Markadams Kamara ha lasciato la Sierra Leone subito prima della guerra alla fine degli anni 90. Dopo aver vissuto e lavorato in Costa d’Avorio, si è trasferito nel centro Europa (Francia e Germania) dove si è sposato e ha avuto una figlia, prima di essere deportato. Rientrato in Sierra Leone, si è dedicato all’attività teatrale e adesso si occupa di bilanci.
Mike Duff è un video-maker australiano che dopo aver vissuto nel sud est asiatico per alcuni anni si è trasferito in Sierra Leone. Un solo anno, aveva detto. Vive e lavora a Freetown da 9 anni e collabora con BBC, ABC, Al Jazeera come freelance, progettista, direttore della fotografia e cameramen.
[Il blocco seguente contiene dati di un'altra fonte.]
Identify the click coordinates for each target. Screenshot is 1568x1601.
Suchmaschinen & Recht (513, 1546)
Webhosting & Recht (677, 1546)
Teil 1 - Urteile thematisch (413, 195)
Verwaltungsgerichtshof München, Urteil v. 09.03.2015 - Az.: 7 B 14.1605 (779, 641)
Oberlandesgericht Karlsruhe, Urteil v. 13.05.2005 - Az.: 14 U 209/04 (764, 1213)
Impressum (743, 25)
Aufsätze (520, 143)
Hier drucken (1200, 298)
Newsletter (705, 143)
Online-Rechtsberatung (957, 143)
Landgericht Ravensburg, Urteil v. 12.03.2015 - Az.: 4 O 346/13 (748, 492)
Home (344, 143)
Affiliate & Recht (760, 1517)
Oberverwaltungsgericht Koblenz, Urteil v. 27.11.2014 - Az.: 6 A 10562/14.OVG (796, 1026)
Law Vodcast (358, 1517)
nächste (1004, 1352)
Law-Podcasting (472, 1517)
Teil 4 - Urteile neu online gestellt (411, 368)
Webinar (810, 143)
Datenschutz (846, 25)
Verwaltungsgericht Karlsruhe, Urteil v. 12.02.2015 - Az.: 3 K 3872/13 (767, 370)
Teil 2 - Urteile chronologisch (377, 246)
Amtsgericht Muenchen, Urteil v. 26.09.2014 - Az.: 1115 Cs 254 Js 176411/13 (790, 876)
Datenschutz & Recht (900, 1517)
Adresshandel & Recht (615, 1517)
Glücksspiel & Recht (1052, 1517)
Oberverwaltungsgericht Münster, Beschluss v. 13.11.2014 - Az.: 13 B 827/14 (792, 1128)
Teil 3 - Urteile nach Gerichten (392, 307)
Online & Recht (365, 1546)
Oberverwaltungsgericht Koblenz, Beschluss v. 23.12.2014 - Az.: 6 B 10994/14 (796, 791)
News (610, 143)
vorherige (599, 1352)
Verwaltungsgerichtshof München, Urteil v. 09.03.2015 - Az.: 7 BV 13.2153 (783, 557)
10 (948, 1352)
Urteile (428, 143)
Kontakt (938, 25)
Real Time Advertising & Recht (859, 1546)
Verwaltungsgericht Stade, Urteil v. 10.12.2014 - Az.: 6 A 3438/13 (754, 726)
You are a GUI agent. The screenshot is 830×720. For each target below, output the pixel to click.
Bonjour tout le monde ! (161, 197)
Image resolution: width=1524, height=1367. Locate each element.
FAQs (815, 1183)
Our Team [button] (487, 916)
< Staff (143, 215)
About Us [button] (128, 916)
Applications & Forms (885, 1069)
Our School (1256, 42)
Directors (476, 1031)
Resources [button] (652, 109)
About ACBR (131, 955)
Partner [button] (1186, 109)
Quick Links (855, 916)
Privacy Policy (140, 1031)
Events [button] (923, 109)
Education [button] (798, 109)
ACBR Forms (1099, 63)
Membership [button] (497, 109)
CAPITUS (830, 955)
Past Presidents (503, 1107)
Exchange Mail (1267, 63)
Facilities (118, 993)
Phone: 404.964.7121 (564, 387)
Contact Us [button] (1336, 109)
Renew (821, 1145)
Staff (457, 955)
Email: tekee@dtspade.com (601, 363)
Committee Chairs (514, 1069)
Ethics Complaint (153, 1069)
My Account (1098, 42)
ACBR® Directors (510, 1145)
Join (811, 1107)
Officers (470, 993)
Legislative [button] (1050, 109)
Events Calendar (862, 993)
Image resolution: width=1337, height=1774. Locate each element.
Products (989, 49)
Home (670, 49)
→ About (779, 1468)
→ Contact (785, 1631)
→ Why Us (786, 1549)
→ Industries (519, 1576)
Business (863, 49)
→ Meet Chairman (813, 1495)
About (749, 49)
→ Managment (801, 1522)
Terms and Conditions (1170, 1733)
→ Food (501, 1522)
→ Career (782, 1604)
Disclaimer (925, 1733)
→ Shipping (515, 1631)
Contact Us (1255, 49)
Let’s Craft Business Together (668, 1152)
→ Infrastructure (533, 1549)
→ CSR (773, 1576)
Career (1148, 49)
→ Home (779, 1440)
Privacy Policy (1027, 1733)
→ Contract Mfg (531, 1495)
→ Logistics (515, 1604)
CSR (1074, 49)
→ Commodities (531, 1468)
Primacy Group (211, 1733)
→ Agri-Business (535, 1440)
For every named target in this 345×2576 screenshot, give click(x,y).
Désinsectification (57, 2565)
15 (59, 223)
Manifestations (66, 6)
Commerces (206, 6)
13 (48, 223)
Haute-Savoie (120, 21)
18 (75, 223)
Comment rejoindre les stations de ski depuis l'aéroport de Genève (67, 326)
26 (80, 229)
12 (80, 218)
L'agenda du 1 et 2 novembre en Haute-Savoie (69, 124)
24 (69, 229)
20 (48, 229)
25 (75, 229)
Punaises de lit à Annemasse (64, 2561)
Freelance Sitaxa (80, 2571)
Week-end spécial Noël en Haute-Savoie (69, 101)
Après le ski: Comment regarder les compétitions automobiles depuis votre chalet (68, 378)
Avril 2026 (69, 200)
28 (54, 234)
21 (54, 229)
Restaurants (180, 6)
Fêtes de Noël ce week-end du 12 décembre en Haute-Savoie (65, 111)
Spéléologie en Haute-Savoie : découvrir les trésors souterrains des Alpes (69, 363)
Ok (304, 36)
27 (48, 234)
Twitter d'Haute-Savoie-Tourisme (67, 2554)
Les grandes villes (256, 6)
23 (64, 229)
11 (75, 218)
Lucio Cascavilla è un attivista e scrittore. Dopo aver vissuto per 10 anni in Cina e aver lavorato ad alcuni cortometraggi e documentari, ha pubblicato tre libri (due sul paese asiatico e 1 di fantascienza). Da quasi due anni vive e lavora in Sierra Leone e collabora a varie riviste e blog online.
Antonio Rignanese è un Digital Strategist e si occupa di comunicazione on line per aziende e professionisti. In passato attivista di Emergency per la provincia di Foggia e Macerata, è da sempre attento e attivo sulle tematiche della cooperazione internazionale e dei diritti umani.